Nel Palazzo della Ragione è stato affisso il medaglione in marmo che lo raffigura, eseguito dallo scultore locale Rinaldo Rinaldi.

Nella sala egizia del Museo archeologico di Padova, dove si trovano reperti donati da Belzoni alla città, è stata ricavata una postazione multimediale dedicata alla sua vita.

Una medaglia in bronzo con il suo ritratto è esposta al British Museum di Londra.

Tra i vari comuni che hanno strade a lui intitolate vi sono Roma, Mirano, Castelfranco Veneto, Campodarsego e Monselice, che gli ha dedicato anche una targa.

Una città del Mississippi porta il suo nome.

Il nº 10 dei romanzi a fumetti Bonelli della Sergio Bonelli Editore, pubblicato nel novembre 2013 e intitolato Il grande Belzoni, ricostruisce romanzescamente la sua vita.

Un busto in creta che lo raffigura è stato inaugurato a Luxor nel 2017, per il bicentenario della sua scoperta dell’ingresso al tempio di Abu Simbel.

Il documentario di 50 minuti The Great Belzoni sulla sua vita fu realizzato nel 1995 dalla Atlantic Productions in associazione con Discovery Channel per la miniserie Seekers of the Lost Treasure.

Il filmato è in lingua inglese e la voce del narratore è di Jeremy Irons.

Belzoni è stato interpretato da Matthew Kelly nel 2005 per il docu-drama della BBC Egypt, della durata di due ore.

Ritornando a indy, nel film Indiana Jones – I predatori dell’Arca perduta dice “Io non credo nella magia, sono soltanto un mucchio di stupide superstizioni”

Per chiudere il cerchio, nell’ultimo capitolo della saga, Indiana Jones riprende il concetto e, da uomo saggio, lo allarga dicendo “Non credo nella magia ma talvolta nella mia vita ho visto delle cose che non riesco a spiegare.
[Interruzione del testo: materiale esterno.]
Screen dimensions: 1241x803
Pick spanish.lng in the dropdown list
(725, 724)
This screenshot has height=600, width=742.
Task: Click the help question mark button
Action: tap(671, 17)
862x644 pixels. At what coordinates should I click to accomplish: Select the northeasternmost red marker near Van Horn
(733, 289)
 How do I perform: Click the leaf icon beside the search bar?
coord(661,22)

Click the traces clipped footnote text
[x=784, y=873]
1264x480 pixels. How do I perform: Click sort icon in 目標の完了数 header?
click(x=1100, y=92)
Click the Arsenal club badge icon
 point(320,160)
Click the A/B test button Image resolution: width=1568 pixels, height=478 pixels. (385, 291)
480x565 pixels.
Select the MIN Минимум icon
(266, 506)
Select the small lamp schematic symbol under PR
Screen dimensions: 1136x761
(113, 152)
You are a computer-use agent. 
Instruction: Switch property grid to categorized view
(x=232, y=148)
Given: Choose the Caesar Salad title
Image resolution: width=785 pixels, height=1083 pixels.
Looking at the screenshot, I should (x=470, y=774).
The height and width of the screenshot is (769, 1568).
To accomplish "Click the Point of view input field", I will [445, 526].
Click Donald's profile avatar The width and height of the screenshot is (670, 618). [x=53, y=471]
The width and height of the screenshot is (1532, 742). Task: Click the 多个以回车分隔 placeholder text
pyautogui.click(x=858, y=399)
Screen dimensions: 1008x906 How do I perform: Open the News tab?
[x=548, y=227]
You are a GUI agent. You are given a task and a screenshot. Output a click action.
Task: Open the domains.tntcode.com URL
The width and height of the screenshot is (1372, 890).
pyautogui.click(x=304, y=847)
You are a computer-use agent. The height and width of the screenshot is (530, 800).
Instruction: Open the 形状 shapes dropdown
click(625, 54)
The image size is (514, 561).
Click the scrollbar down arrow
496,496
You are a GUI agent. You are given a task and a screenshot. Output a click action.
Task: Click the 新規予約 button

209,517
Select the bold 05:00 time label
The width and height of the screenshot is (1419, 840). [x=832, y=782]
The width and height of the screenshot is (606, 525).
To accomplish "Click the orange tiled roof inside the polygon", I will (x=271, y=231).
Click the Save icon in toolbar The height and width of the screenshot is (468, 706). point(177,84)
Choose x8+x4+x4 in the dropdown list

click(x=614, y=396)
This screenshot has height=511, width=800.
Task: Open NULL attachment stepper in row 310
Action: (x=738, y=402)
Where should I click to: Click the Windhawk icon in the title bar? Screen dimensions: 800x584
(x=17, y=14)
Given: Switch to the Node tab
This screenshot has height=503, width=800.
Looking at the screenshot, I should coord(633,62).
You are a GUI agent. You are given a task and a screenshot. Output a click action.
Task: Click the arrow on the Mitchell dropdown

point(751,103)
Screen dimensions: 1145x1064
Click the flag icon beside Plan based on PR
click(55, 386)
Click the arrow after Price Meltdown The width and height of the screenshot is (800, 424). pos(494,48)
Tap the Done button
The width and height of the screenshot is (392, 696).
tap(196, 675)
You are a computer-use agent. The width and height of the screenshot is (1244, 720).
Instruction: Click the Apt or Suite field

E ho capito che non è a cosa credi, il punto… ma con quanta forza ci credi!”

Andrea Clemente Pancotti

Principalmente sono io Andrea Clemente Pancotti: infanzia rovinata dai fascicoli di “STUPIRE!” di Carlo “Mago Fax” Faggi. Abbandona l’Arte per poi riscoprirla alla soglia degli ‘anta.“. Ora il team si e’ allargato, siamo comunque un gruppo di amatori, seriamente innamorati della Magia…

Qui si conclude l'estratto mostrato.